EXTRAIT SOURCE:
◇ ◇ ◇ ◇ ◇ ◇ ◇

Les Caféiers, appartenant au genre Coffea L. et à la famille des Rubiacées, sont des arbres ou arbustes originaires des régions tropicales d'Afrique et d'Asie. Avec plus de 130 espèces, ces plantes ont donné naissance à une boisson universellement consommée : le café. Les espèces les plus cultivées sont Coffea arabica et Coffea canephora, avec une mention spéciale pour Coffea liberica.

Le caféier d'Arabie, ou caféier commun (Coffea arabica), est un arbre qui ne dépasse généralement pas 9 mètres. Il se plaît à l'ombre d'arbres plus grands et est souvent taillé entre 2 et 3 mètres dans les plantations. Ses feuilles persistantes, d'un vert brillant, contrastent avec ses fleurs blanches et suaves. Les fruits, appelés "cerises", sont des drupes rouges ou violettes à maturité, renfermant les précieuses graines de café.

Le caféier robusta (Coffea canephora) est similaire à l'arabica. Il est cependant plus facile à cultiver, moins coûteux, et est souvent utilisé pour le café instantané. L'arabica reste le plus apprécié, mais le robusta trouve sa place sur des terrains inadaptés à l'arabica. Face au réchauffement climatique, la culture de C. stenophylla est envisagée comme alternative, car elle s'adapte à des températures plus élevées.

Les caféiers sont sensibles aux températures extrêmes, préférant les climats subtropicaux. L'arabica se développe en moyenne altitude, tandis que le robusta préfère les régions tropicales chaudes et humides en basse altitude.

◇ ◇ ◇ ◇ ◇ ◇ ◇

Entrées enregistrées:
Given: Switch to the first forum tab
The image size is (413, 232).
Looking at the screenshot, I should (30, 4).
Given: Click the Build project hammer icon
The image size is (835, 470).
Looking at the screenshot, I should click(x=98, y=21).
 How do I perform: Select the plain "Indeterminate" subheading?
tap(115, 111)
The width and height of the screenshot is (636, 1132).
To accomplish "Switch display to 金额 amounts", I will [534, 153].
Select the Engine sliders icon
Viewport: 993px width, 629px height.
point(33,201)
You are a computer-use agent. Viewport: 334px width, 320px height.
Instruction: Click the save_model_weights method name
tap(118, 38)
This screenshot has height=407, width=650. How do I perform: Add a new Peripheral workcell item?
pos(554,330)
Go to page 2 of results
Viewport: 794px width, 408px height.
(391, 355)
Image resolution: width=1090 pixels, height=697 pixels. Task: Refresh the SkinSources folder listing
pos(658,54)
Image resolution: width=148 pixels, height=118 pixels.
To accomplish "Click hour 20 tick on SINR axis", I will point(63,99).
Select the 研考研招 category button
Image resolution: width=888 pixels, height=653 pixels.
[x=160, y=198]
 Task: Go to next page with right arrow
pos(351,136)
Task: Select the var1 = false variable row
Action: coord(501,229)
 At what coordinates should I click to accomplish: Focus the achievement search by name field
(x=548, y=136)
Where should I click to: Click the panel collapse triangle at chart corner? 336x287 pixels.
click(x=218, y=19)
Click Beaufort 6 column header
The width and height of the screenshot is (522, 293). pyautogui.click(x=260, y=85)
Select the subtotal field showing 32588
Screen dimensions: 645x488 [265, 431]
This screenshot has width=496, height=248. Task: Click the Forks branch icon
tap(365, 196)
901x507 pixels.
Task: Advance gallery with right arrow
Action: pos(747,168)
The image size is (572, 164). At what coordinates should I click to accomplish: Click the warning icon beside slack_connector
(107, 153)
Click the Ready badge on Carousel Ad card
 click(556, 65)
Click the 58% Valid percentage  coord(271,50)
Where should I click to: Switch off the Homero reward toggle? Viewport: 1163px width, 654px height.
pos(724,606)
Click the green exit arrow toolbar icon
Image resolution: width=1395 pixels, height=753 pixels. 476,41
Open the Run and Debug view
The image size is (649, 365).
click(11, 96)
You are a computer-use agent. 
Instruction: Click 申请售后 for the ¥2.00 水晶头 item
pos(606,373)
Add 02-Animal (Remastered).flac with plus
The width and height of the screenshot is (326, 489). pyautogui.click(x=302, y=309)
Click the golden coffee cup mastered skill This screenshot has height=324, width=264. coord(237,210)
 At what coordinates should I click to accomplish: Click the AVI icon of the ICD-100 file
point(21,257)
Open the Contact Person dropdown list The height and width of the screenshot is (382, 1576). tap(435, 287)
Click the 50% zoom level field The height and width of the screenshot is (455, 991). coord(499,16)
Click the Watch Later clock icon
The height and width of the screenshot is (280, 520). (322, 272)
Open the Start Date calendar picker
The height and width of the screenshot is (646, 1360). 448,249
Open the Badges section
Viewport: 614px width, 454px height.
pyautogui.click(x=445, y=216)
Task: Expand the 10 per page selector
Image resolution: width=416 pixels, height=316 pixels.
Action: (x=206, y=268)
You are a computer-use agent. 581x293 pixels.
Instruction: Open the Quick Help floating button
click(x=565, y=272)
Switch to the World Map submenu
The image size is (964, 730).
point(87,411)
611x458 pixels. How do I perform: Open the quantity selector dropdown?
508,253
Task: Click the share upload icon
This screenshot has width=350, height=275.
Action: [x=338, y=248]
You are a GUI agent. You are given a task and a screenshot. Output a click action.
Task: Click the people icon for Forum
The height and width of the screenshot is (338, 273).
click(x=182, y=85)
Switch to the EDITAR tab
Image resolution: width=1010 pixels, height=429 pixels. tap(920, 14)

◇ ◇ ◇ ◇ ◇ ◇ ◇

OBJECTIF 1: Selon l'extrait sur les caféiers, à quelle hauteur le caféier d'Arabie est-il souvent taillé dans les plantations ?
OBJECTIF 2: Rédigez la suite de l'extrait sur les caféiers, en partant de sa dernière phrase.
Les items ne sont pas nécessaires ici.

RÉPONSE 1: Entre 2 et 3 mètres.

RÉPONSE 2:
Ces plantes sont malheureusement sujettes à de nombreux parasites, dont le plus redoutable est le champignon Hemileia vastatrix, causant la "rouille" du café.

La récolte des grains de café est un processus minutieux. Pour l'arabica, il faut attendre entre 6 et 8 mois après la floraison. Deux méthodes principales de récolte existent : le picking, où les cerises sont cueillies à la main une à une, garantissant une qualité supérieure, et le stripping, où toutes les cerises sont cueillies en même temps, nécessitant un tri ultérieur.

Après la récolte, le traitement du café commence. L'objectif est d'extraire le grain de la cerise. Ce traitement, réalisé de différentes manières, influencera grandement le goût final du café. Ainsi, du caféier à la tasse, chaque étape est cruciale pour obtenir une boisson d'exception.